— begin DOCUMENT EXCERPT —

The Build-Up to the Great Financial Meltdown
How Mortgage Fraud Helped Sink the Economy
November 2008In January 2006 the owners of Unit 602 put the condo up for sale. The asking price was $925,000. For months, it didn’t sell. So the owners re-listed it. Instead of lowering the price, as would be expected, they raised it to $1.1 million. Within days, it sold.
“Whenever a property that doesn’t sell gets re-listed and sells the next day at a higher price, that should be a huge red flag to the lender,” said Curtis Novy, a longtime underwriter in San Diego and expert in mortgage fraud who trains prosecutors about the crime.
Rather than investigate, a bank approved a loan. The mortgage broker fraudulently hiked the sale price by $175,000 and claimed most of the additional loan money as his fee. According to court records, the San Diego County prosecutor’s office established, and the court agreed, that this constituted loan fraud. The home was purchased in the name of Gloria Angundez, but the real Angundez later said that she was never involved. Someone else bought the condo using her stolen identity.

— end DOCUMENT EXCERPT —
— begin AVAILABLE DATA —

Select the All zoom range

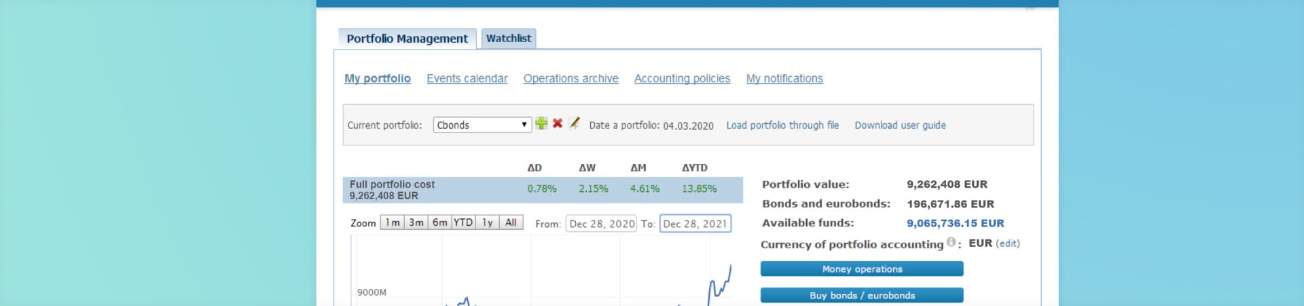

— end AVAILABLE DATA —

# WRITTEN TASK A:
List every dollar amount mentioned in the mortgage fraud article.
# WRITTEN TASK B:
Write the next few paragraphs of the mortgage fraud article, picking up after its last sentence.

# EXERCISE RESULT A:
$925,000; $1.1 million; $175,000

# EXERCISE RESULT B:
Whoever actually bought Unit 602 didn’t keep up with the payments. (And why should they? He or she already had received a payoff, and the property never was worth a million dollars anyway.) So, Unit 602 went into foreclosure. The price dropped, then dropped some more, until in February of 2008 it was sold for $591,200. The bank was left holding the bag for half a million dollars.
And here’s the truly scary part: The fraud of Unit 602 was not the work of a single criminal. It involved a number of parties to the deal.
“For this transaction to occur, it took a crooked appraiser, crooked real estate agents, and a crooked loan agent at the bank,” said Todd Lackner, a mortgage fraud expert in San Diego who served the local prosecutor as a consultant on the case. “Everybody knew exactly what was happening. And it happened dozens and dozens of times in downtown San Diego alone.”
A slow build to the inevitable
At the center of all this tumult lies a once-mundane little document: the mortgage on an American house. As banks competed throughout the 1990s and the first half of this decade to beat one another’s quarterly profit reports, many stopped paying as much attention to mortgage statements as they used to.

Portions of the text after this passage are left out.